When a node is subtracted, then surrounding nodes will adjust
inward to fill the hole left by the deleted node.
[0101] The degrees of freedom of movement in each direction affect
which nodes move outward when adding a node and which nodes move
inward when deleting a node. The degrees of freedom of movement
also are contained in variables within a node where there is a
variable that exists for each of the 8 directions surrounding the
node. There is also a variable that contains the current stretch or
shrink direction, which then affects the direction of expansion or
contraction the surrounding nodes will move and whether or not they
move at all.
[0102] There may also be a variable that contains the amount of
stretch and shrink in number of nodes that is executed. These nodes
and their neighbor node coordinate variables should agree and a
process invoked that resolves their coordinates and adjusts their
movements accordingly. Movements may be considered adding,
deleting, and/or moving nodes. The degrees of freedom of movement
determine how elastic the character or word is.

- [Information supplied]
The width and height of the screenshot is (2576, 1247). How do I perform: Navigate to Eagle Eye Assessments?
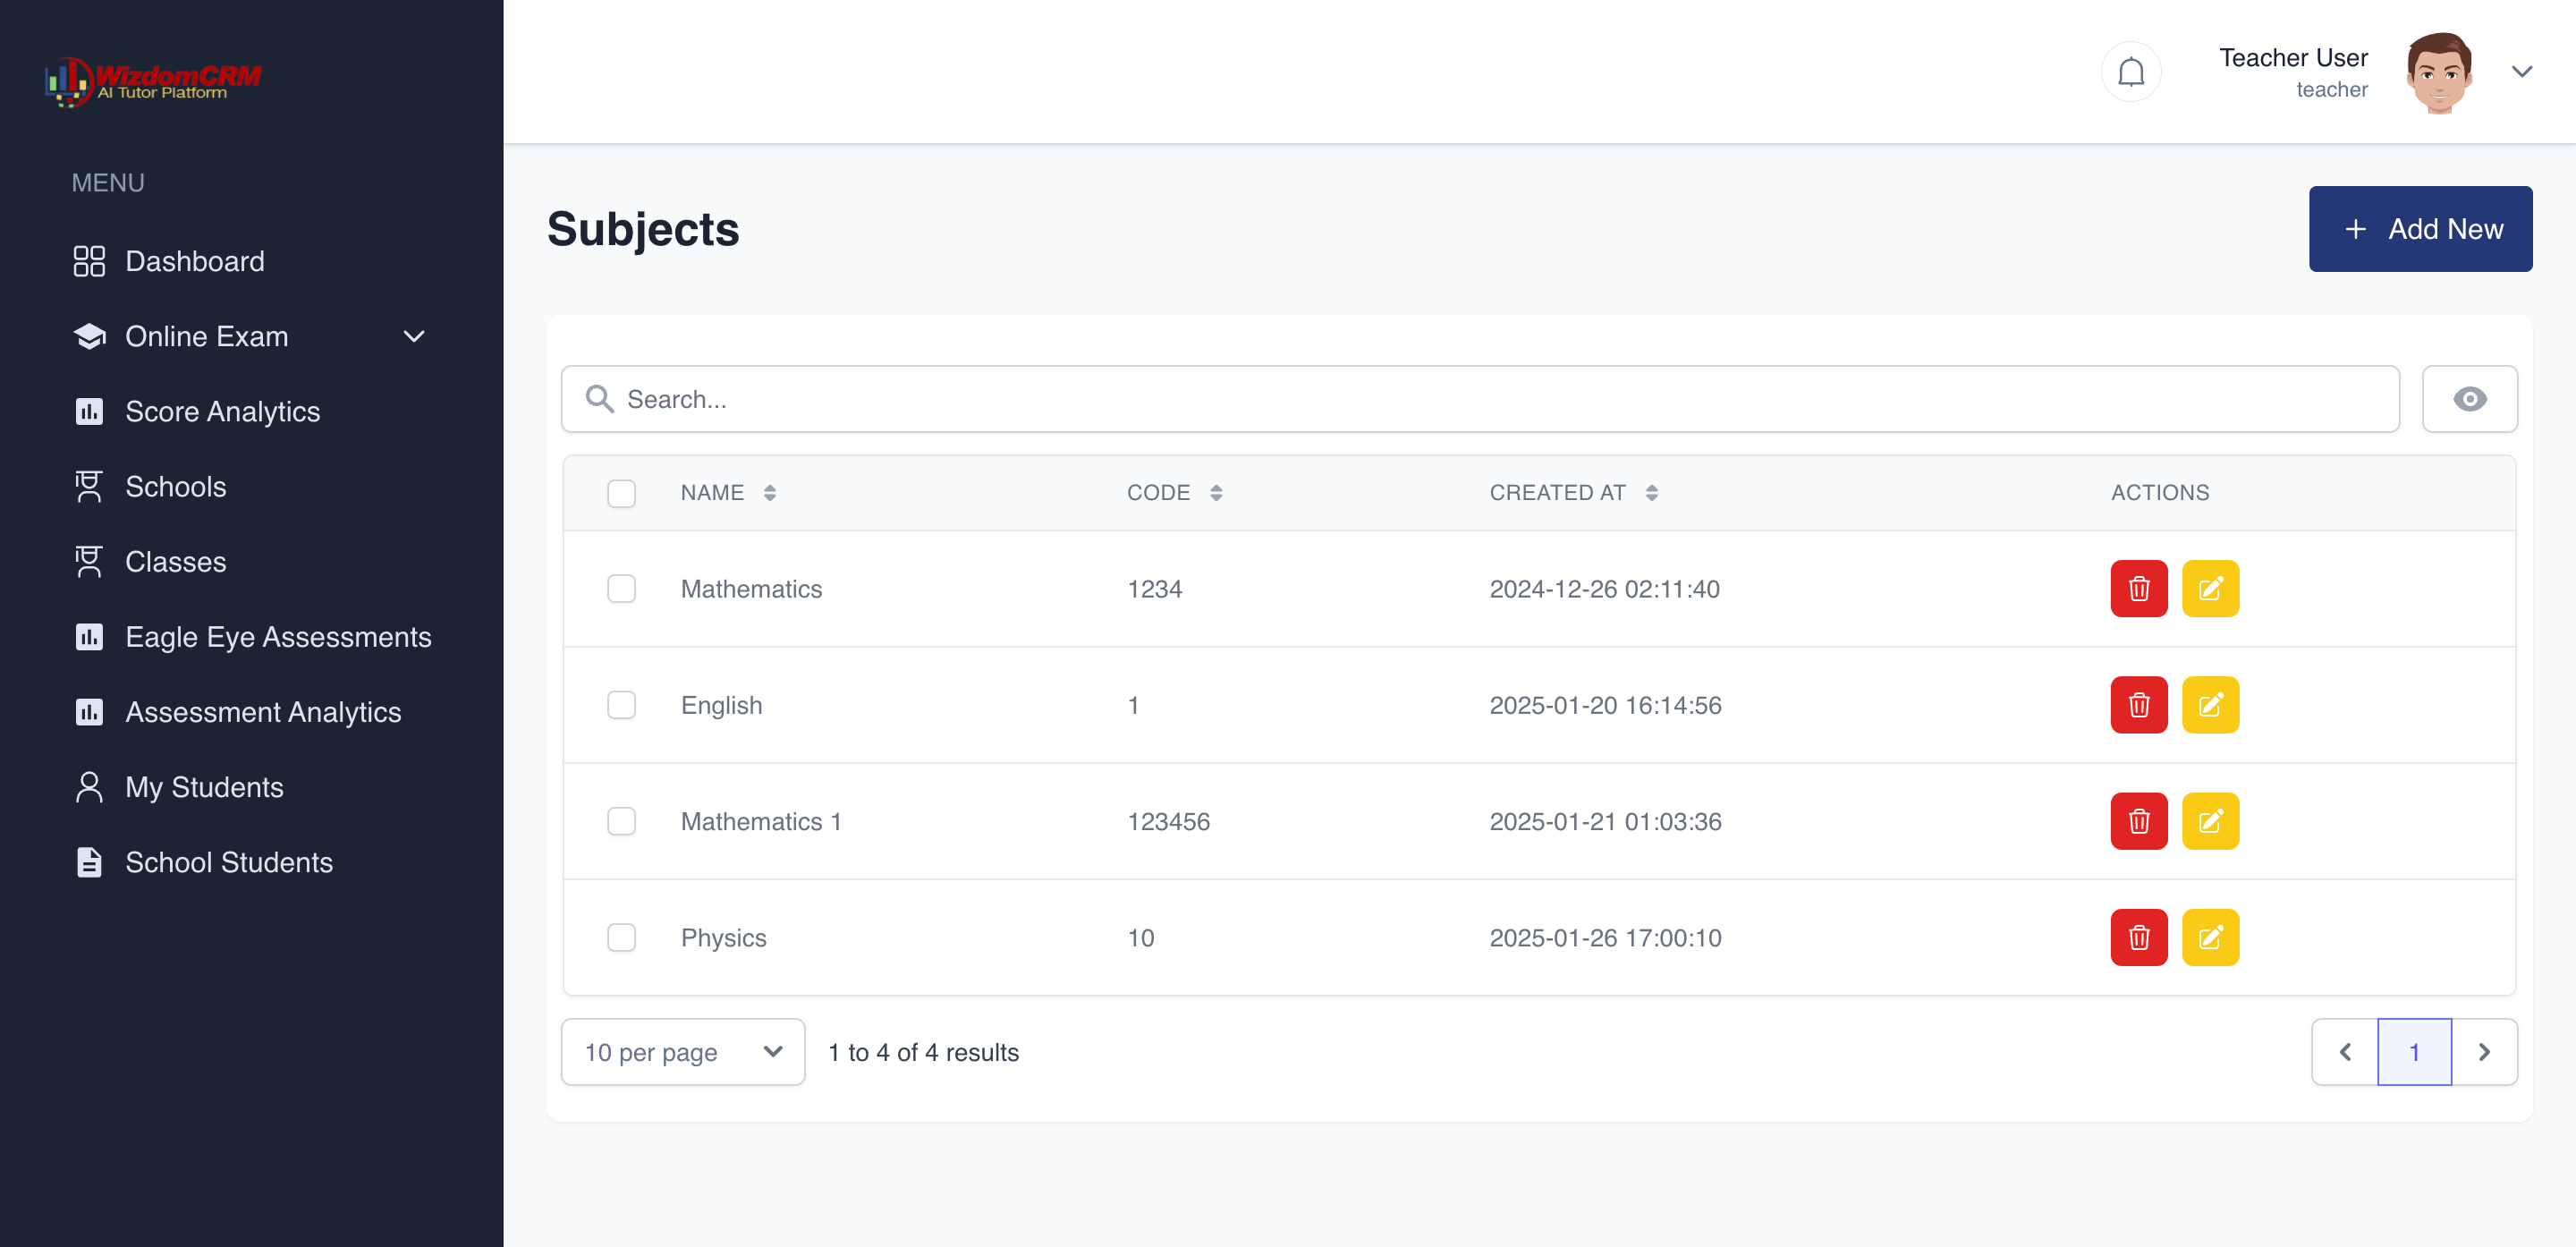(278, 637)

- [Do this]
According to the passage on node stretching and shrinking, what actions can count as movements?

- [Reply to the task]
Adding nodes, deleting nodes, and moving nodes.